Petit exercice
Répondez à ces trois questions à l'aide du texte sur la Toscane ci-dessous :
(a) Dans quelle université Luigi Mascilli Migliorini enseigne-t-il ?
(b) Qui a traduit l'ouvrage ?
(c) Quel concept l'auteur préfère-t-il à celui d'identité ?

Texte fourni
□ □ □ □ □ □ □
1L’étude de l’imaginaire créé autour de la Toscane, cette « Italie de l’Italie », que propose Luigi Mascilli Migliorini permet de cerner, au plus près des textes, l’élaboration d’une tradition toujours en construction. Il s’agit pour ce professeur d’histoire moderne à l’Université de Naples d’appréhender les différents sens donnés à ce qu’il nomme la « toscanité », dans les écrits des voyageurs qui parcourent le pays du XVIIIe au début du XXe siècle, en les replaçant dans les enjeux collectifs et individuels de l’histoire européenne moderne et contemporaine.

2Cette étude de l’histoire des représentations et des mentalités s’appuie sur des récits de voyages et autres descriptions de la Toscane, analysés avec finesse par l’historien qui donne lui-même à son texte un aspect littéraire, rendu par la traduction soignée d’Alain Tarrieu. Le découpage thématique de l’ouvrage se fonde sur une trame chronologique.

3L’auteur rappelle avec force qu’il n’est nullement question d’élaborer un quelconque discours identitaire qui, par essence, serait une démarche simplificatrice n’englobant pas la réalité mouvante de l’histoire. De fait, cette histoire, surtout italienne selon Luigi Mascilli Migliorini, se « dérob[e] à une définition trop nette d’elle-même » (p. 8).

4L’historien part tout d’abord dans un court avant-propos du postulat que la Toscane, et a fortiori Florence, sont perçues comme des « lieux de rencontre les plus extraordinaires et les plus intenses entre l’antique et le moderne » (p. 7). Cette représentation donne ainsi lieu à un foisonnement de productions qui façonnent un imaginaire collectif et individuel particulièrement vivant et changeant, les stéréotypes pouvant même se contredire. C’est cet attachement à l’ambiguïté et à la diversité que réaffirme Luigi Mascilli Migliorini dans sa préférence accordée au concept de tradition face à celui d’identité. En effet, si le dernier terme s’attache aux « certitudes étroites » construites par une uniformisation simpliste de l’histoire, la tradition comprend quant à elle la dimension complexe, voire fuyante, des réalités historiques.
□ □ □ □ □ □ □
Lignes fournies
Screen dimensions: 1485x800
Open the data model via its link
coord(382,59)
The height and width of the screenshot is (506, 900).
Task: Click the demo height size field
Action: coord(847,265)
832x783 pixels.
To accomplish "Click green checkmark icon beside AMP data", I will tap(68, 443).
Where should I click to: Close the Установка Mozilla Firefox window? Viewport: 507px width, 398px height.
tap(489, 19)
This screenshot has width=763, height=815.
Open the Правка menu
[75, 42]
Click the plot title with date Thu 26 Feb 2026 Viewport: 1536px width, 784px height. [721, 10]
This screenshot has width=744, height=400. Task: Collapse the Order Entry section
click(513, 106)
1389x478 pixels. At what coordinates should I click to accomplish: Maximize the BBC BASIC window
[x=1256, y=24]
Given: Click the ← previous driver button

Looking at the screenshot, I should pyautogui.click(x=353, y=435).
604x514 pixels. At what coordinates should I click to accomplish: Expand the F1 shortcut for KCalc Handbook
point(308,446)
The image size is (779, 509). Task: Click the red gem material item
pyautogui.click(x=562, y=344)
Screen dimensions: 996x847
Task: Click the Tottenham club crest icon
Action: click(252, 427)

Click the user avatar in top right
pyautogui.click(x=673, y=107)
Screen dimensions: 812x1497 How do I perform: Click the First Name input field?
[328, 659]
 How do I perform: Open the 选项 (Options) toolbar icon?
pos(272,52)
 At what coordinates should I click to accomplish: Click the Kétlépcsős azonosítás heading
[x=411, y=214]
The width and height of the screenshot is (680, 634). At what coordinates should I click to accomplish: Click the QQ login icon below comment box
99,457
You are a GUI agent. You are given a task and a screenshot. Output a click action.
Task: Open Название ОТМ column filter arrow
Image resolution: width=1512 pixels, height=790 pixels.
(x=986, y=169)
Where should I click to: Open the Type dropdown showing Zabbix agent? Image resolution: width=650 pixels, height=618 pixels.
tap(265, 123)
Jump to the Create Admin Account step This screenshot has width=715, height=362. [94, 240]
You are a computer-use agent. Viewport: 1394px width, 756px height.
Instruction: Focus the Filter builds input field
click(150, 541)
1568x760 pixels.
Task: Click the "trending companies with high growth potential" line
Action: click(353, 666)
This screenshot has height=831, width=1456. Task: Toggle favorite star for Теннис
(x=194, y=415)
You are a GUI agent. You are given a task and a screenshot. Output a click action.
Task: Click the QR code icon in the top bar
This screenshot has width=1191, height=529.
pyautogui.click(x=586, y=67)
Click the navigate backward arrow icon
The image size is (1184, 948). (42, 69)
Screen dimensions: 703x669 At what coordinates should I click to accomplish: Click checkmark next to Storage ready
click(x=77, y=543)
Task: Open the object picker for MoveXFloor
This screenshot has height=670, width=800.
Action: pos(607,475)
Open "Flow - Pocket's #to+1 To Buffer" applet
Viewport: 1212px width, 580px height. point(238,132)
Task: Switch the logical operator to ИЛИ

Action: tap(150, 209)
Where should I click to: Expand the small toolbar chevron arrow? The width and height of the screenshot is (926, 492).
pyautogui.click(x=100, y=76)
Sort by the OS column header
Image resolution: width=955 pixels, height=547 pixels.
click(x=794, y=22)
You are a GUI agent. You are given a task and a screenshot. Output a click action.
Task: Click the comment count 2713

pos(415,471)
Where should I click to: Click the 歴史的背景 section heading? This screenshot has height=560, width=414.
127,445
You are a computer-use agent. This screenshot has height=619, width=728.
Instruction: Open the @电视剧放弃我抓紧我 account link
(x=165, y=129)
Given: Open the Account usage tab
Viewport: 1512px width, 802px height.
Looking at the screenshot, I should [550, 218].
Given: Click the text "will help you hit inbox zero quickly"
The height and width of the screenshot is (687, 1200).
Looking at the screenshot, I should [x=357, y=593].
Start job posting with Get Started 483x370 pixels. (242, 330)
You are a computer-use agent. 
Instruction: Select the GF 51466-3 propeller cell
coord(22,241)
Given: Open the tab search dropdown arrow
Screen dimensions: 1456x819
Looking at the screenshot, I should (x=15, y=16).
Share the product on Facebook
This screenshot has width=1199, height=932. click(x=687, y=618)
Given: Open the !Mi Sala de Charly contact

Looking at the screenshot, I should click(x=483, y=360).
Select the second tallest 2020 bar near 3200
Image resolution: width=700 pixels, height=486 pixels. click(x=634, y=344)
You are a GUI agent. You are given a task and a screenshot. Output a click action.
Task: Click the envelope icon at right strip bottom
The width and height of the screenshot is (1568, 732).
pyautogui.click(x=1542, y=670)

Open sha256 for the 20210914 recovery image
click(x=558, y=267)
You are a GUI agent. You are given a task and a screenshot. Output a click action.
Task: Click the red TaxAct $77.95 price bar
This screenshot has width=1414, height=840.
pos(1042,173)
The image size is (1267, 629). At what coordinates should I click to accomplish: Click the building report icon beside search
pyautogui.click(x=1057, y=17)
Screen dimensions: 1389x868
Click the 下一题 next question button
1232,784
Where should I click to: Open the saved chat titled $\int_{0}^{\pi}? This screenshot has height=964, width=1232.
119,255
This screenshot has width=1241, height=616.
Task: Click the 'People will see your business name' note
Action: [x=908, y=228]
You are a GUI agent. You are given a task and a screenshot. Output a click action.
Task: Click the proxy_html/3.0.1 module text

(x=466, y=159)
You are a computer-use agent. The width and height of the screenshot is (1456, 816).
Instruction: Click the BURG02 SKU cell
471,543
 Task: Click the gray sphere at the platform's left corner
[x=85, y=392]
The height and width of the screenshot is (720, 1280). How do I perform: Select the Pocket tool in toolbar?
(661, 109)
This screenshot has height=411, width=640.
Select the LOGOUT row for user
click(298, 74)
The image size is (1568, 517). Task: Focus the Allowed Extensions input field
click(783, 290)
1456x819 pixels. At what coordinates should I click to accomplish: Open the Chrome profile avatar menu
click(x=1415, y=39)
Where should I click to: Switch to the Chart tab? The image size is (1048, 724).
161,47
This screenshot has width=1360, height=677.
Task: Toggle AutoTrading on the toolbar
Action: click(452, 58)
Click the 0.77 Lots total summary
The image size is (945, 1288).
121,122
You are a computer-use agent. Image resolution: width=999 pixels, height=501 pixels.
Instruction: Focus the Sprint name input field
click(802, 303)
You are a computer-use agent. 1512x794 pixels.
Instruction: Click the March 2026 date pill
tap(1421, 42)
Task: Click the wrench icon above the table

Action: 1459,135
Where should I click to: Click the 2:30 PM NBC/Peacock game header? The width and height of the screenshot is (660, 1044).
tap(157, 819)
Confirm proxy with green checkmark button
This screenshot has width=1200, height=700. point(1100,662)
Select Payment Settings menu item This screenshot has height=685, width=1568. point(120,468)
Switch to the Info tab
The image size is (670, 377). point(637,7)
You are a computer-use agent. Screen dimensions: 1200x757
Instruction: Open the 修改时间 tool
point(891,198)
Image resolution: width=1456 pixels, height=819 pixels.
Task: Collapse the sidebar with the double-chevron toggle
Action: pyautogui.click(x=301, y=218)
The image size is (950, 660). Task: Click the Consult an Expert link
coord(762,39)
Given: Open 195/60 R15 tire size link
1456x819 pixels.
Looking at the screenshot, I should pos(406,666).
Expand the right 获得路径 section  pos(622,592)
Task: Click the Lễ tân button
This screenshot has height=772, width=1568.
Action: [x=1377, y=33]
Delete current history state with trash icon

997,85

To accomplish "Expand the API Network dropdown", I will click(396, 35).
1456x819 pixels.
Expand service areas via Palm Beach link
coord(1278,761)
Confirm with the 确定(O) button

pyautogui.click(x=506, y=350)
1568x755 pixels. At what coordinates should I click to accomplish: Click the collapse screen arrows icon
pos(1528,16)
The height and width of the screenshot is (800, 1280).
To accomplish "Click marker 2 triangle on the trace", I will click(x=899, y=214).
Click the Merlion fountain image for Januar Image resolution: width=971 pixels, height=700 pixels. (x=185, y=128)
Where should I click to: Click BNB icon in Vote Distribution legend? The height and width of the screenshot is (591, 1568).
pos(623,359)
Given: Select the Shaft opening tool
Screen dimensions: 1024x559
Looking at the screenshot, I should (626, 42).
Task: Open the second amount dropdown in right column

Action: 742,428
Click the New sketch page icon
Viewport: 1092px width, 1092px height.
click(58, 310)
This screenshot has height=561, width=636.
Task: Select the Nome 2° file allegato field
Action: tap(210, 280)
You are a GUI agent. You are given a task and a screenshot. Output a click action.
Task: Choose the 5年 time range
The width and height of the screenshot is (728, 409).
□ □ □ □ □ □ □
Réponse
(a) À l'Université de Naples, où il est professeur d'histoire moderne.
(b) Alain Tarrieu.
(c) Le concept de tradition.